Assignment:
For the data that follows, give the number of lines in which "right" appears. Add nothing to it.

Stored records
——————————

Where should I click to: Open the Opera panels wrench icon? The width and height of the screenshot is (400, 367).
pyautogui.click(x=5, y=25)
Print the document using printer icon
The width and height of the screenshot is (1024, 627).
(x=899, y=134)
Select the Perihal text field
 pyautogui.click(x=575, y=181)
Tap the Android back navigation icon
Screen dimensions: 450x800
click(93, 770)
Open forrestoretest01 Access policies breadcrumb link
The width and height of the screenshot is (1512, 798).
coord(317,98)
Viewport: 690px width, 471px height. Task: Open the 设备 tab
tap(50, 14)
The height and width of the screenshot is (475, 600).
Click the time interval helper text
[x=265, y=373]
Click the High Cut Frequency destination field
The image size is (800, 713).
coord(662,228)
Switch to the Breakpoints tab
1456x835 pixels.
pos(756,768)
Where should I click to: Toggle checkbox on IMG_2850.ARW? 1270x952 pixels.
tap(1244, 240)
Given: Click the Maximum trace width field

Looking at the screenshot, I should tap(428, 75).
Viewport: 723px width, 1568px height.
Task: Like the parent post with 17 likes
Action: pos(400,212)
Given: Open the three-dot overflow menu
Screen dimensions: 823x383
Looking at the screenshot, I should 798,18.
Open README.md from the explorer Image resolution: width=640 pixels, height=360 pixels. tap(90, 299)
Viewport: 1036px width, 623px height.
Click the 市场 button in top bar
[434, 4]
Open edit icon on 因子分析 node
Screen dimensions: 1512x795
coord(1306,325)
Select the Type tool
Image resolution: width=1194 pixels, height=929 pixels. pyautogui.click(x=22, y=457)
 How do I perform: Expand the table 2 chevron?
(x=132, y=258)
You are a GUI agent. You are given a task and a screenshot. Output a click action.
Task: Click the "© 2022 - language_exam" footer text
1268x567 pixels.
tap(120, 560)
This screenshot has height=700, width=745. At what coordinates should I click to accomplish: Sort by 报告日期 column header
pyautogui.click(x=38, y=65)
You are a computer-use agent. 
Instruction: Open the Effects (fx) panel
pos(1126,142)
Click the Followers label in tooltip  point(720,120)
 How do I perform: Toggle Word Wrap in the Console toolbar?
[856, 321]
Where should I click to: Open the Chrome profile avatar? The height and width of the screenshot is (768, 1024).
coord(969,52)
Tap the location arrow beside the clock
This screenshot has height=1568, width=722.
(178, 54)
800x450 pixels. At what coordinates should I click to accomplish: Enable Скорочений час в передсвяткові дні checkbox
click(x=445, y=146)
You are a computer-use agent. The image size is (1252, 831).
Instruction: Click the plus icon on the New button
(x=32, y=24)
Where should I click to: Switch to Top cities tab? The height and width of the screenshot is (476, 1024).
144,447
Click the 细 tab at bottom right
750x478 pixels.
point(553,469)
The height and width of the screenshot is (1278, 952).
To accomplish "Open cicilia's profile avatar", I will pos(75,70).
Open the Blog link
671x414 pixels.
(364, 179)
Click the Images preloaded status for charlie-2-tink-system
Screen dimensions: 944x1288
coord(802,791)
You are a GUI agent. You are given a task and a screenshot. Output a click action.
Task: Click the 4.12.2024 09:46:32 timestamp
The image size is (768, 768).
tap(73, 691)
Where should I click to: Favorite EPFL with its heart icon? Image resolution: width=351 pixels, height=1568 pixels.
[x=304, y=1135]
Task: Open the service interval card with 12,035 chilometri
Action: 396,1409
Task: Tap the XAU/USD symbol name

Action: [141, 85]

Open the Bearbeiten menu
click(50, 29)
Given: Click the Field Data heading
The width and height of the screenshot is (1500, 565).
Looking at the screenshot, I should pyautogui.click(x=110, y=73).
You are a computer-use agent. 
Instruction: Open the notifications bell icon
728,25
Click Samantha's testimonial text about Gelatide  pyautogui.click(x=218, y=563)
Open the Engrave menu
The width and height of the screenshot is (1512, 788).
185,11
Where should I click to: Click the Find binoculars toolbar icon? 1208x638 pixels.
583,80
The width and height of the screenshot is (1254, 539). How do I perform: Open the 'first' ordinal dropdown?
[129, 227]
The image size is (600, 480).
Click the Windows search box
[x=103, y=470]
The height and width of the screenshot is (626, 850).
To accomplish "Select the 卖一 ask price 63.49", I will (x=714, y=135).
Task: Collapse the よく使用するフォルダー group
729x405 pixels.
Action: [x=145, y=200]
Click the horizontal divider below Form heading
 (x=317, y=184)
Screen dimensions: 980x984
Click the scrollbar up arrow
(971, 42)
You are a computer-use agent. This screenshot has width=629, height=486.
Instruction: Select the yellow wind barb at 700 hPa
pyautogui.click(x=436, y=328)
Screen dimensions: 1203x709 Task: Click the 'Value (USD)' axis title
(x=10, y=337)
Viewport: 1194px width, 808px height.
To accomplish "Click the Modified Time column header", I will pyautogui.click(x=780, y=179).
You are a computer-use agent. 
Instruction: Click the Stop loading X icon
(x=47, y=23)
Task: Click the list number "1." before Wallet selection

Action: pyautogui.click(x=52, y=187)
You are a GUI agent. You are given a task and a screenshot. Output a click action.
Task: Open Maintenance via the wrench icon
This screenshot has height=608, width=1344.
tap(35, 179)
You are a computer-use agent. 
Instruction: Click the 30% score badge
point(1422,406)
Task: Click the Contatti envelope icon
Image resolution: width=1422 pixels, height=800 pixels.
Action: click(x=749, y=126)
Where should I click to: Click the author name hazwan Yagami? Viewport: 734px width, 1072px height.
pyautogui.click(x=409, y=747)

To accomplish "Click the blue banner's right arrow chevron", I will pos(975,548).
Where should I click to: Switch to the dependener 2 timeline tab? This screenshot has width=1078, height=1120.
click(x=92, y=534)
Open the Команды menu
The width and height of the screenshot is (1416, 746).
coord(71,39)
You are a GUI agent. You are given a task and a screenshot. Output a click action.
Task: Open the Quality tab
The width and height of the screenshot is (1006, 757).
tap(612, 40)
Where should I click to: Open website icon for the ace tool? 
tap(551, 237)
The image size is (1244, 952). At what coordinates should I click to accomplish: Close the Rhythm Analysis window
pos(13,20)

——————————

Task result:
2